Пришли убивать и, если сдадимся, будут жутко разочарованы. Хотя все равно кто-то потребует убить, а на такое толпа всегда откликается радостно, так что сдаваться бессмысленно, нужно сопротивляться до последнего патрона.
Ножами айтишники почему-то не обучены, так что да, до последнего патрона, спасибо Камнегору.
Снаружи здания донесся дикий вопль, тут же подхваченный сотнями глоток. Толпа на экранах все ускоряет шаг, перешла на бег.
Я велел громко:
– Не стрелять! Только Камнелом и Шенгальц.
Толпа перебежала площадь и ударилась о стену здания с такой силой, что вроде даже дрогнуло, а кому-то в переднем ряду нападающие могли переломать кости. Ничего, зачтут как боевое ранение в борьбе со старым прогнившим миром.
Донеслись тяжелые и частые удары в дверь, бьют по крайней мере в две руки. Все верно, на экранах видно, как двое парней спортивного сложения азартно лупят кувалдами, а еще трое с такими же молотами в нетерпении переминаются с ноги на ногу.
В толпе подбадривающе орут, деревянная обшивка двери разлетелась в щепки. Орудующие молотами и кувалдами обалдело остановились, вместо дыры обнаружили толстую основу из добротного металла…
…и в этот миг Камнеломов и Шенгальц открыли огонь. Я видел, как после каждого выстрела в густой толпе падают сразу несколько человек.
Оба стреляют быстро, пользуясь скученностью нападающих, я хотел было велеть прекратить огонь, но с усилием сдержал присущую интеллигенции слюнявую мерехлюндийность. Толпа должна ощутить не только материальные потери, те в любом случае микроскопические, но и заметный психологический урон.
Один-два сраженных пулями пустяк, каждый скажет, погибли другие, а когда убитых десятки, ощутят, что среди убитых могли оказаться и они сами.
Камнеломов и Шенгальц продолжали стрелять даже в спины, из-за чего воющая в ужасе толпа сбивает с ног соратников, немилосердно топчет, а сзади часто хлопают выстрелы, и после каждого на брусчатку площади с разбега падают новые жертвы.
За моей спиной охнула Диана, на всех экранах видно в разных ракурсах площадь, где трупы лежат группами.
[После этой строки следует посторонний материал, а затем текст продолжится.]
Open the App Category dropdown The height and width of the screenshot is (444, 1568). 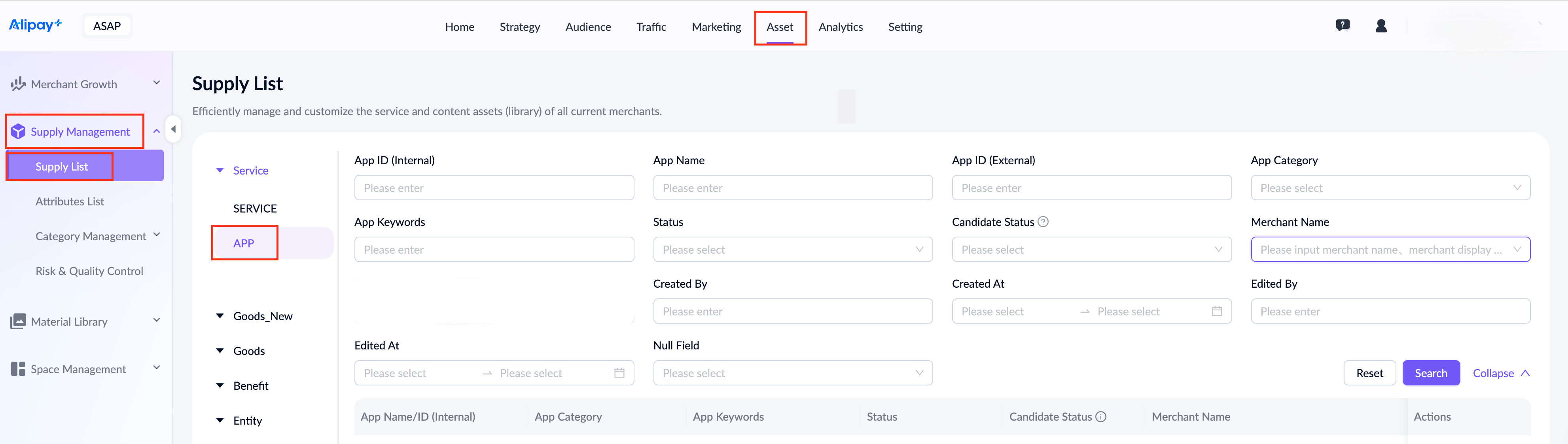coord(1390,188)
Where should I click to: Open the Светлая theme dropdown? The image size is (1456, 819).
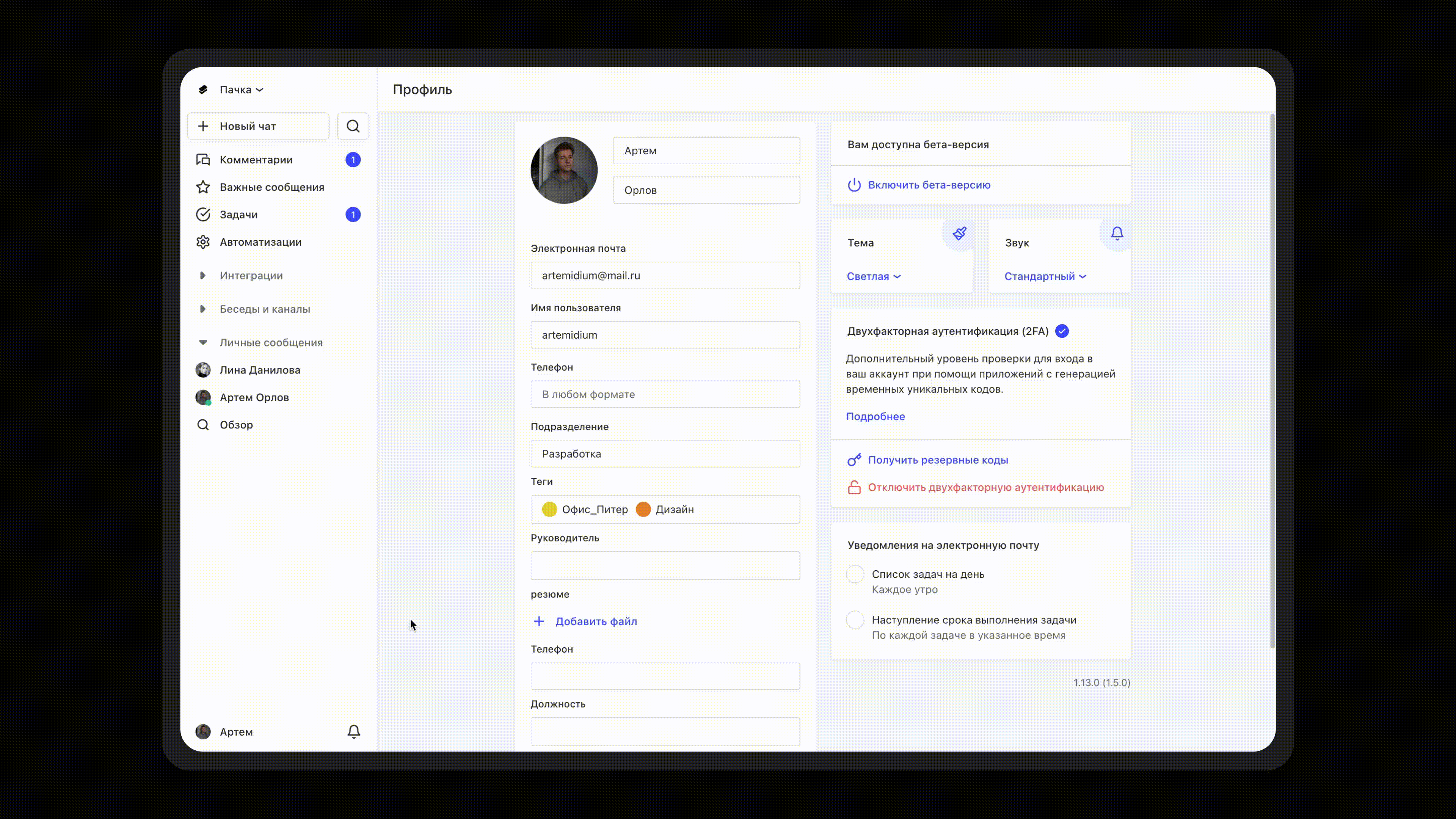pos(873,276)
То один раненый, то другой пытаются подняться, но тут же падают, истекая кровью из десятков крохотных, но глубоких ран.
Шенгальц прекратил стрелять первым, но Камнеломов, разгорячившись, в азарте всаживал пули в спины убегающих, хотя те были уже на середине площади.
Они неслись, как стадо насмерть перепуганных коз, преследуемых стаей кровожадных волков, сбивали один другого с ног, топтали, однако выстрелы еще звучали, и распластанных тел на брусчатке площади стало еще больше.